%%

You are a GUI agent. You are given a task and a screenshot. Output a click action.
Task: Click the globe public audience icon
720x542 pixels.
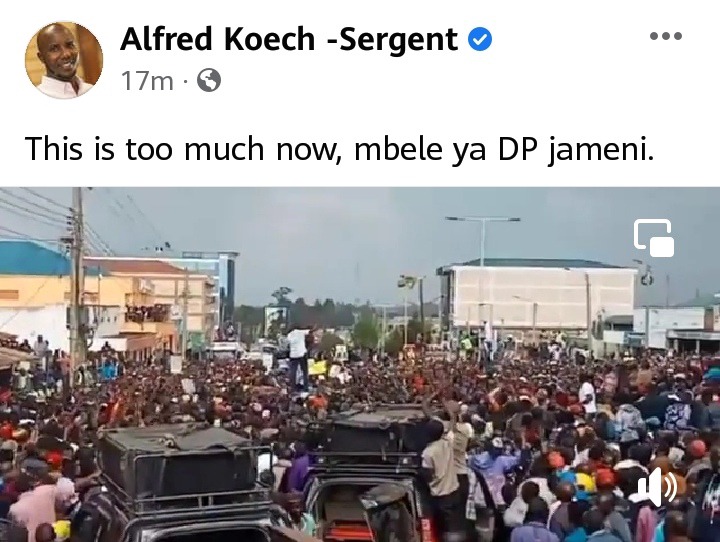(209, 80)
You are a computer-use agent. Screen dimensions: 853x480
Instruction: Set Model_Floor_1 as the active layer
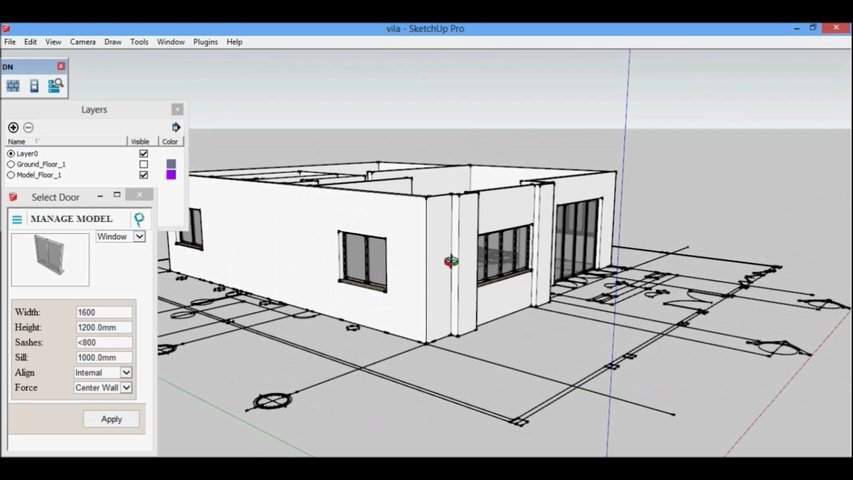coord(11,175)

%%
%%

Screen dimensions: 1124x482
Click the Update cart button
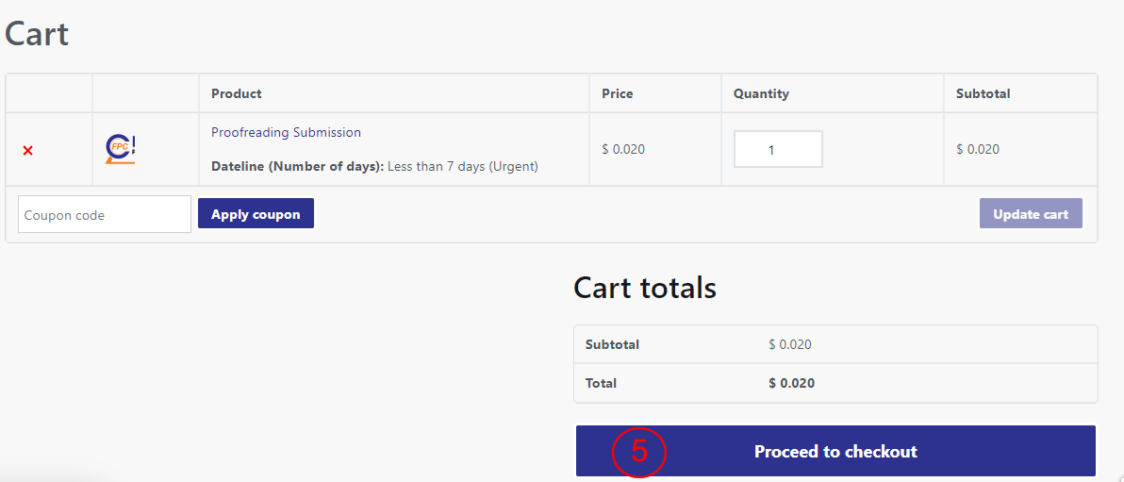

%%
%%

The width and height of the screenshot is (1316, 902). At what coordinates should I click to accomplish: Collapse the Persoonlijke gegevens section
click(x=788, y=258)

%%

§ Work request
Copy out every line of the listing where the word "agent" occurs.

§ Answer for the task
You are a GUI agent. You are given a task and a screenshot. Output a click action.
You are a computer-use agent. Screen dimensions: 853x480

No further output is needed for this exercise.